● **Work to be completed**:
Reformat the rows below as a numbered list, skipping blank lines and omitting the pictures.

● **Given data**:

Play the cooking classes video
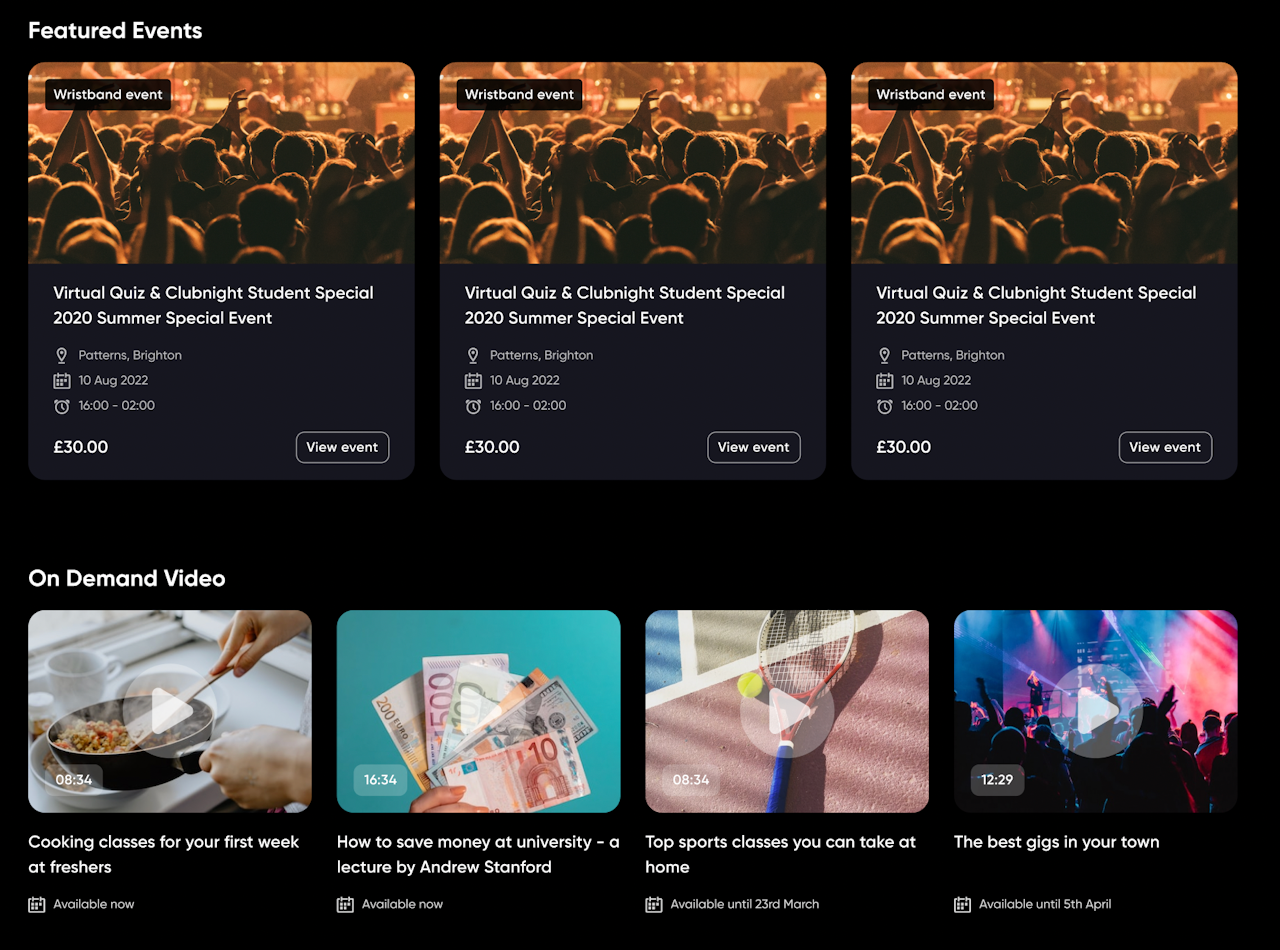The image size is (1280, 950). tap(170, 711)
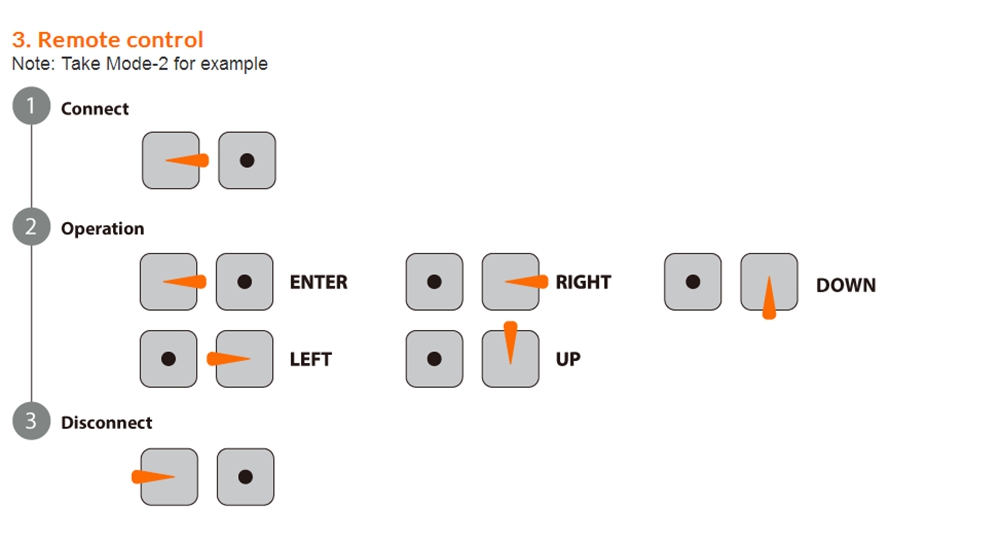The height and width of the screenshot is (543, 1000).
Task: Click the orange-pointer joystick next to DOWN
Action: pyautogui.click(x=769, y=281)
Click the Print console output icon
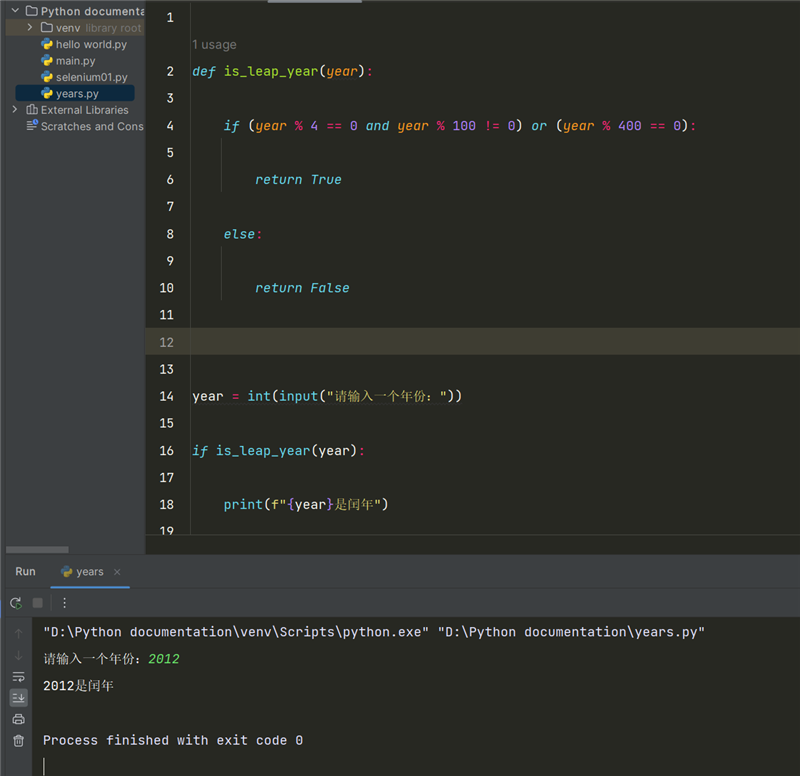Viewport: 800px width, 776px height. pos(18,719)
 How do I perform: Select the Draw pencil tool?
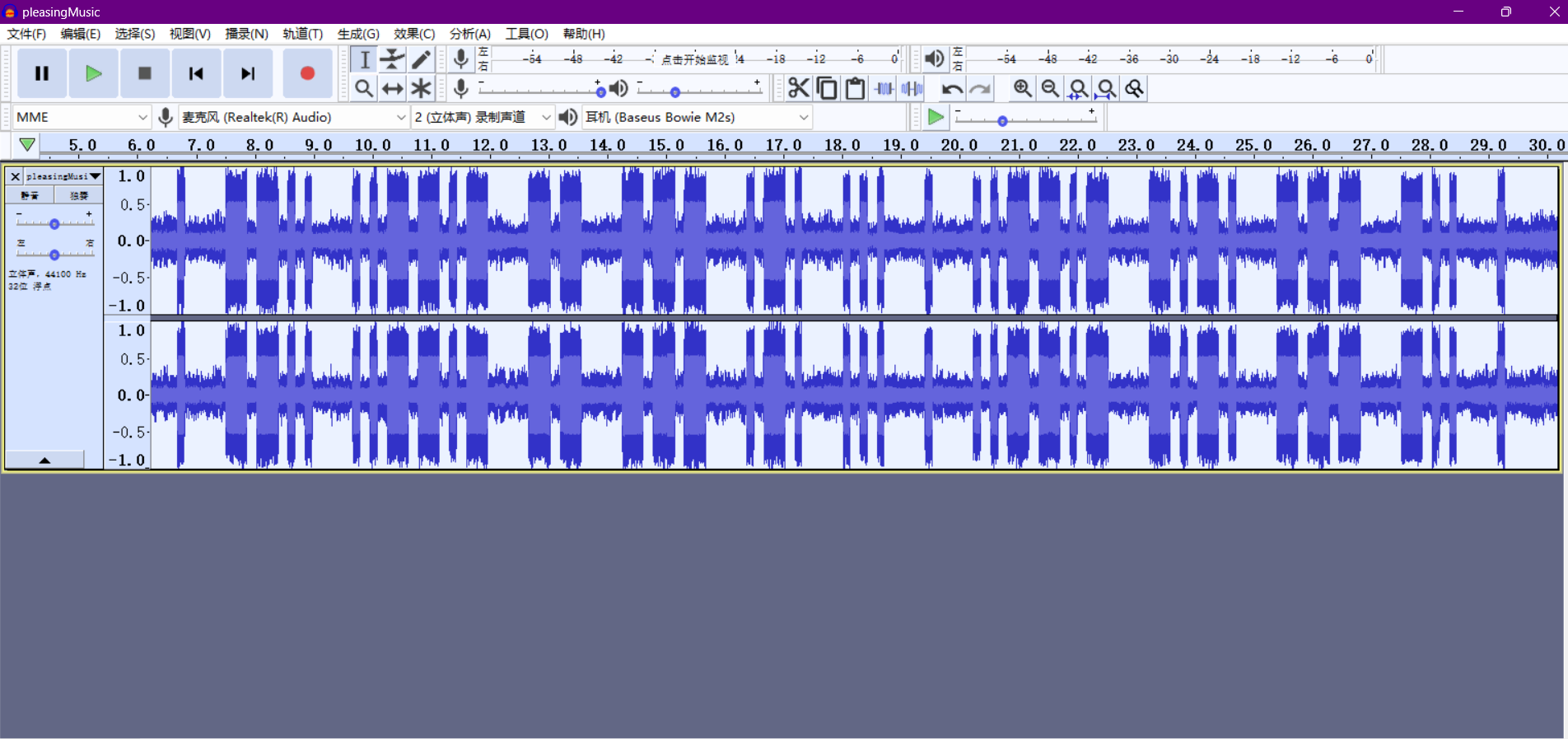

● **Completed task**:
1. Play the cooking classes video
2. The image size is (1280, 950). tap(170, 711)
3. The height and width of the screenshot is (543, 1000).
4. Task: Click the orange-pointer joystick next to DOWN
5. Action: pyautogui.click(x=769, y=281)
6. Click the Print console output icon
7. Viewport: 800px width, 776px height. pos(18,719)
8.  How do I perform: Select the Draw pencil tool?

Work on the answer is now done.